Food Lion argues that Cowles, supra, and not Hustler governs its claim for publication damages. According to Food Lion, Cowles allowed the plaintiff to recover--without satisfying the constitu-tional prerequisites to a defamation action--economic losses for publishing the plaintiff's identity in violation of a legal duty arising from generally applicable law. Food Lion says that its claim for damages is like the plaintiff's in Cowles, and not like Falwell's in Hustler. This argument fails because the Court in Cowles distinguished the damages sought there from those in Hustler in a way that also distin-guishes Food Lion's case from Cowles:
Cohen is not seeking damages for injury to his reputation or his state of mind. He sought damages ... for breach of a promise that caused him to lose his job and lowered his earning capacity. Thus, this is not a case like Hustler ... where we held that the constitutional libel standards apply to a claim alleging that the publication of a parody was a state-law tort of intentional infliction of emotional distress.
Cowles, 501 U.S. at 671. Food Lion, in seeking compensation for matters such as loss of good will and lost sales, is claiming reputa-tional damages from publication, which the Cowles Court distin-guished by placing them in the same category as the emotional distress damages sought by Falwell in Hustler . In other words, according to Cowles, "constitutional libel standards" apply to damage claims for reputational injury from a publication such as the one here.
Food Lion also argues that because ABC obtained the videotapes through unlawful acts, that is, the torts of breach of duty of loyalty and trespass, it (Food Lion) is entitled to publication damages without meeting the New York Times standard. The Supreme Court has never suggested that it would dispense with the Times standard in this situation, and we believe Hustler indicates that the Court would not.
In sum, Food Lion could not bypass the New York Times standard if it wanted publication damages.
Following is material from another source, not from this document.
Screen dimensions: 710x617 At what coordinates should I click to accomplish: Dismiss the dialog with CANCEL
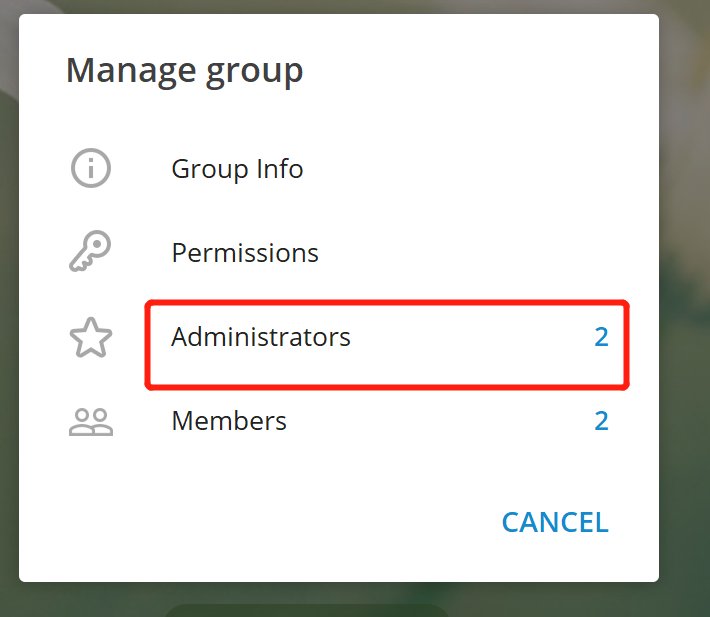[555, 522]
The district court therefore reached the correct result when it disallowed these damages, although we affirm on a different ground.




To recap, we reverse the judgment to the extent it provides that the ABC defendants committed fraud and awards compensatory damages of $1,400 and punitive damages of $315,000 on that claim; we affirm the judgment to the extent it provides that Dale and Barnett breached their duty of loyalty to Food Lion and committed a trespass and awards total damages of $2.00 on those claims; we reverse the judg-ment to the extent it provides that the ABC defendants violated the North Carolina UTPA; and we affirm the district court's ruling that Food Lion was not entitled to prove publication damages on its claims.